The TRS-80 Color Computer's Color BASIC ROM is quite similar to the MC-10's Microcolor BASIC.  The major flaws found in the latter, also seem to be in the former.

(this has been revised since the first posting)
The parser uses the same CHRGET/CHRGOT functions to step through programs.  The CHRGET code is stored in the ROM at $A10D, right after a series of other bytes that are copied to direct page RAM at the same time.  The code is copied to address $9F, and CHRGOT simply skips incrementing the address so the interpreter can reload the current byte being examined by the parser.  After reading a character, it jumps to the ROM code at $AA19 to test the character and decide how to process it.

CHRGET
;increment the BASIC parser's pointer
INC CHARAD+1
BNE LA123
INC CHARAD
CHRGOT
; load the current character
LA123 LDA >0000
JMP >BROMHK



ROM portion at $AA19

BROMHK
CMPA #'9+1 ; IS THIS CHARACTER >=(ASCII 9)+1?
BHS LAA28 ; BRANCH IF > 9; Z SET IF = COLON
CMPA #SPACE ; SPACE?
BNE LAA24 ; NO - SET CARRY IF NUMERIC
JMP GETNCH ; IF SPACE, GET NEXT CHAR (IGNORE SPACES)
LAA24 SUBA #'0 ; * SET CARRY IF
SUBA #-'0 ; * CHARACTER > ASCII 0
LAA28 RTS



Patching the code to reduce or eliminate jumps back and forth between CHRGET and ROM simply requires overwriting the JMP opcode with part or all of the ROM code, but adapted for the short branch back to CHRGET.  This also overwrites whatever is on the direct page until the end of the patch.  Anything that uses those addresses including BASIC, Extended BASIC, and Super Extended BASIC is likely to cause the computer to crash.  There is no guarantee either of these patches will work.

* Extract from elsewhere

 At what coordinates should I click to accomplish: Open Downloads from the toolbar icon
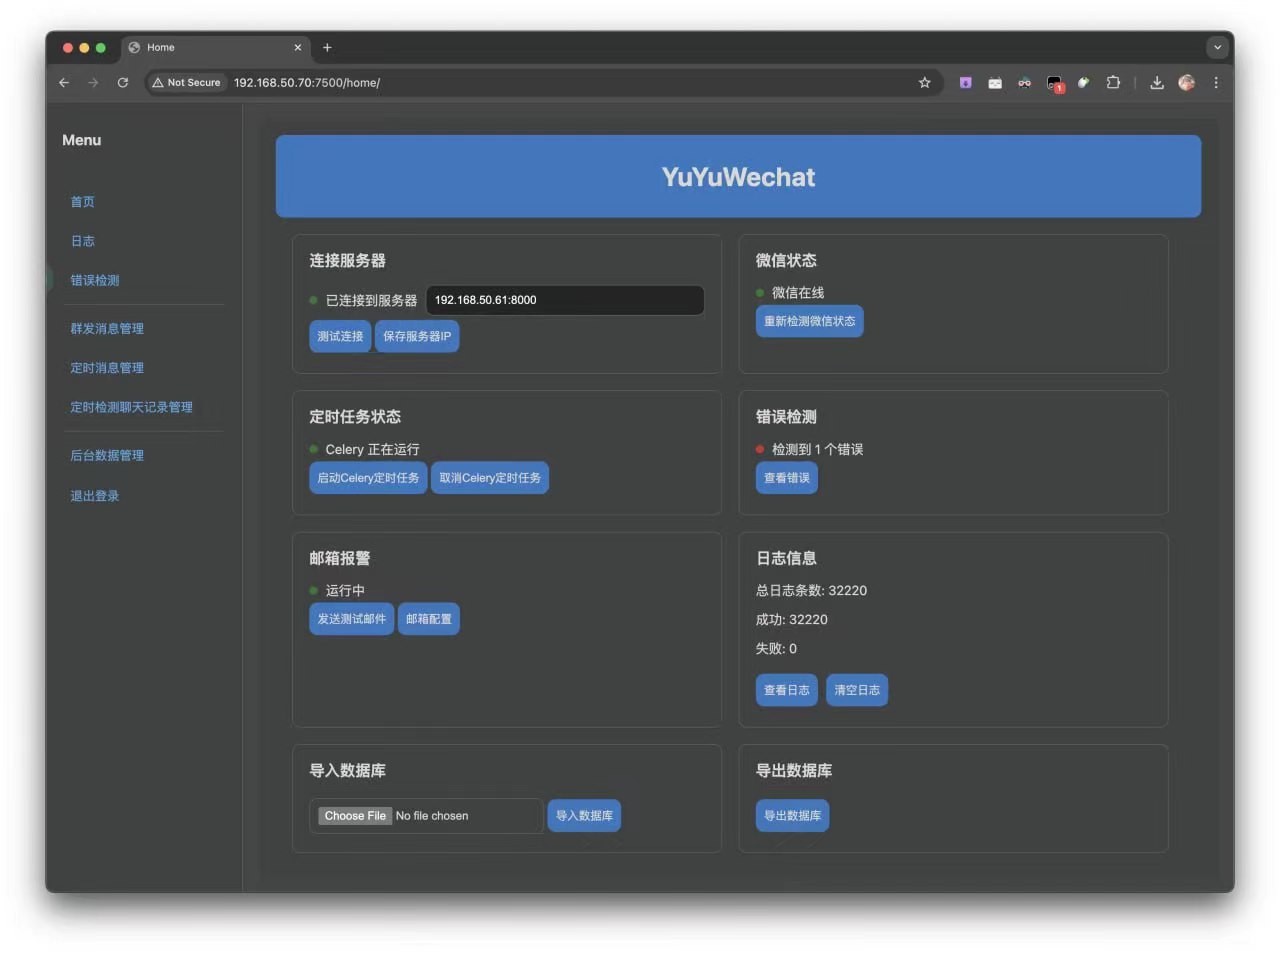pyautogui.click(x=1156, y=83)
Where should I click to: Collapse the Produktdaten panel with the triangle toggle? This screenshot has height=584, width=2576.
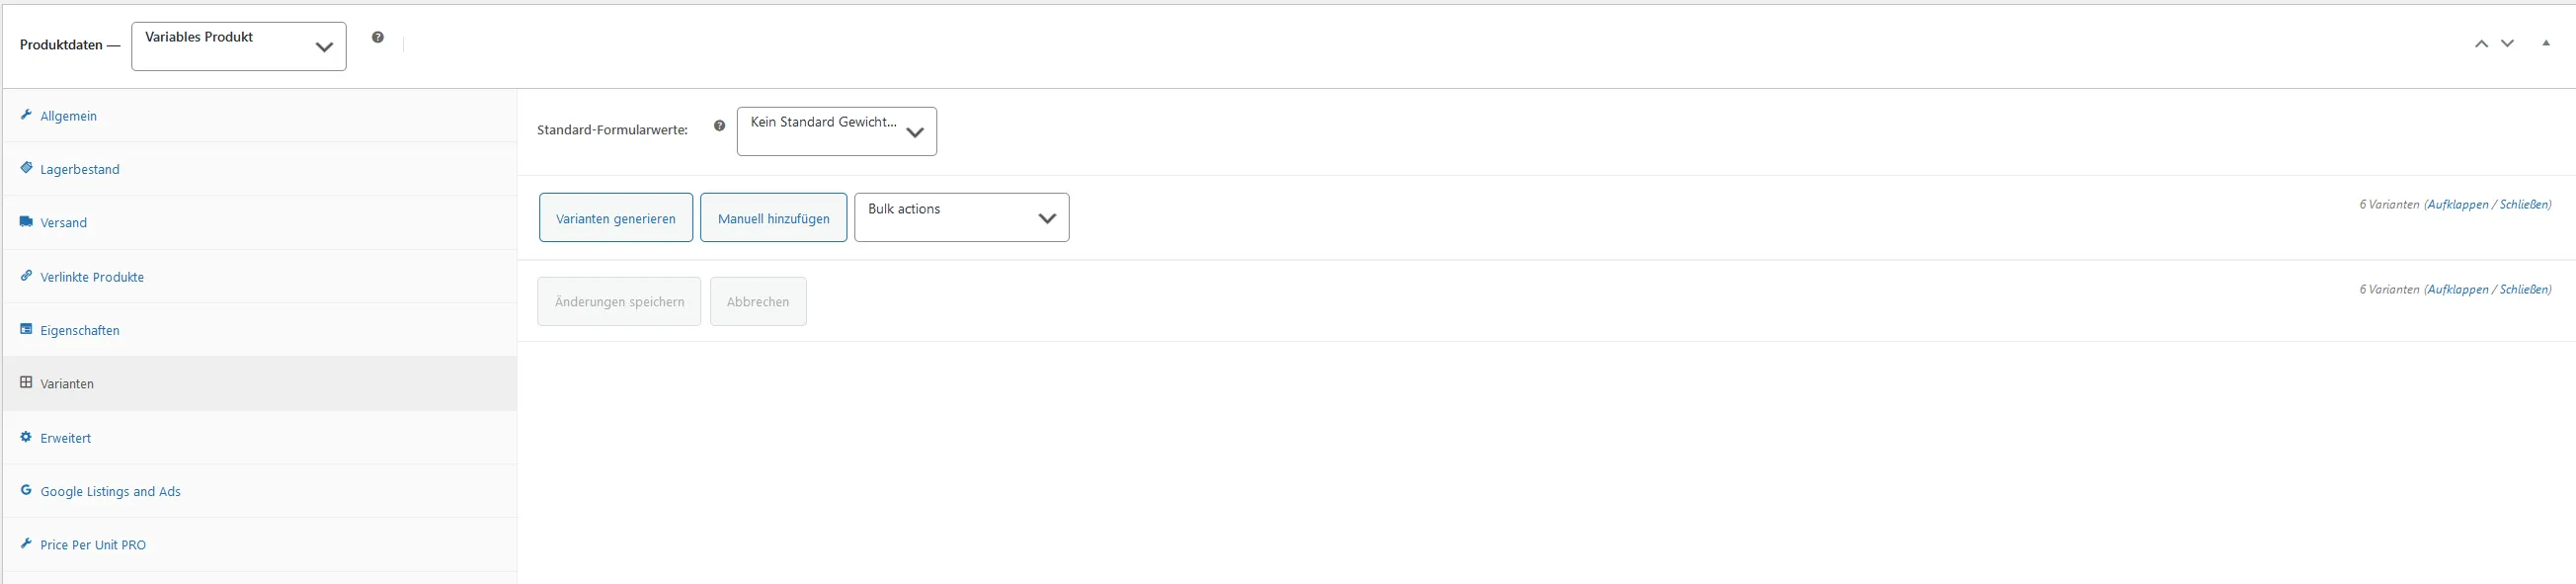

First approach, the entire function is in RAM:

org $9F
CHRGET
org $a8

CMPA #'9+1 ; IS THIS CHARACTER >=(ASCII 9)+1?
BHS EXIT ; BRANCH IF > 9; Z SET IF = COLON (BCC)
CMPA #SPACE ; SPACE?
BNE ASCII ; NO - SET CARRY IF NUMERIC
BRA CHRGET ; IGNORE SPACES
ASCII SUBA #'0 ; * SET CARRY IF
SUBA #-'0 ; * CHARACTER > ASCII 0
EXIT RTS



Second approach, returns on most likely condition, only uses 3 additional bytes:

org $9F
CHRGET
org $a8

cmpa #'9+1 ; IS THIS CHARACTER >=(ASCII 9)+1?
bcs PARSER2 ; (BHS is the same as BCC, reverse is BCS)
rts ; return if character >= (ASCII 9) +1
PARSER2
jmp >BROMHK+4 ;a9-ac